**YOUR OBJECTIVE:** What is needed is an exact repeat of the lines from the one holding "You are a GUI" through the final line of the data, with no pictures.

**STUDY MATERIAL:**
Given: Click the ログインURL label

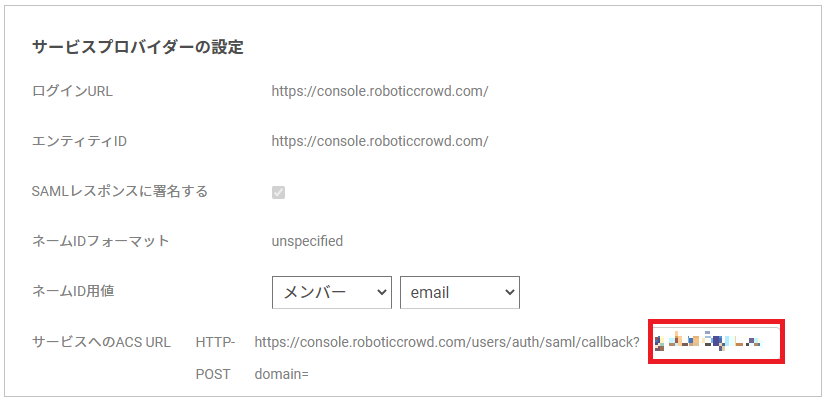Looking at the screenshot, I should tap(73, 92).
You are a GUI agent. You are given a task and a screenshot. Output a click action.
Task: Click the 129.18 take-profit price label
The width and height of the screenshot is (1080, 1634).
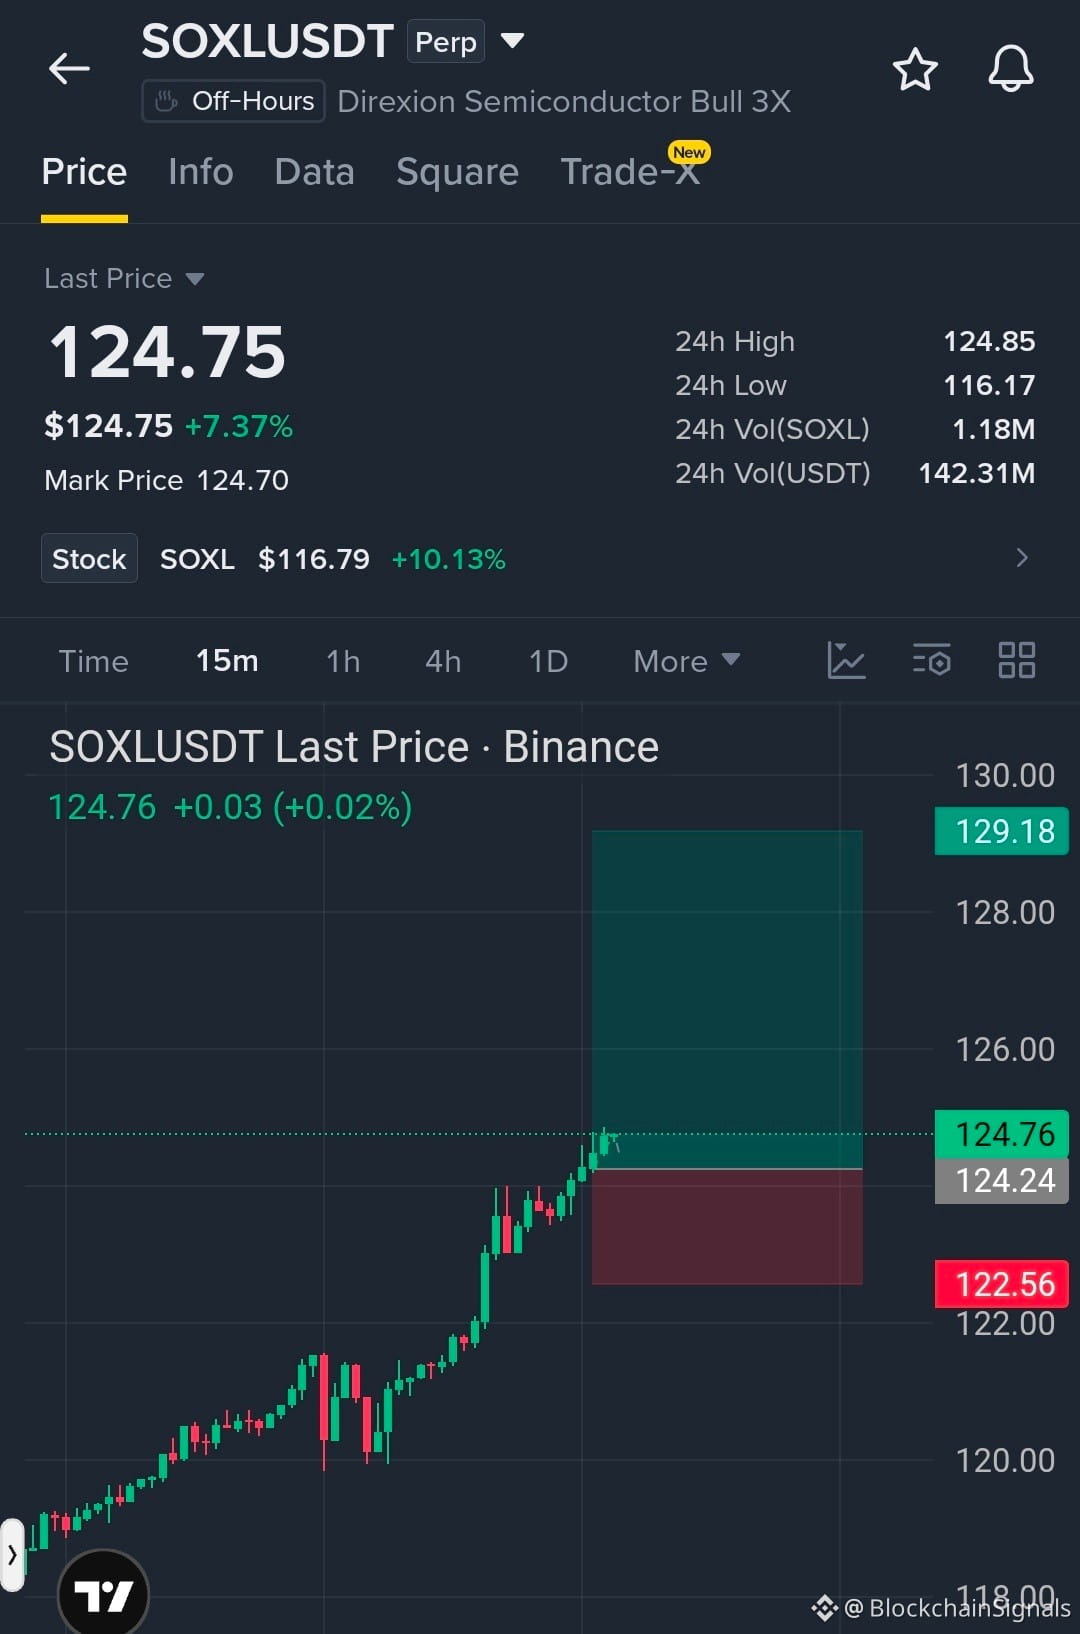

**EXPECTED OUTPUT:**
You are a GUI agent. You are given a task and a screenshot. Output a click action.
Task: Click the 129.18 take-profit price label
The width and height of the screenshot is (1080, 1634).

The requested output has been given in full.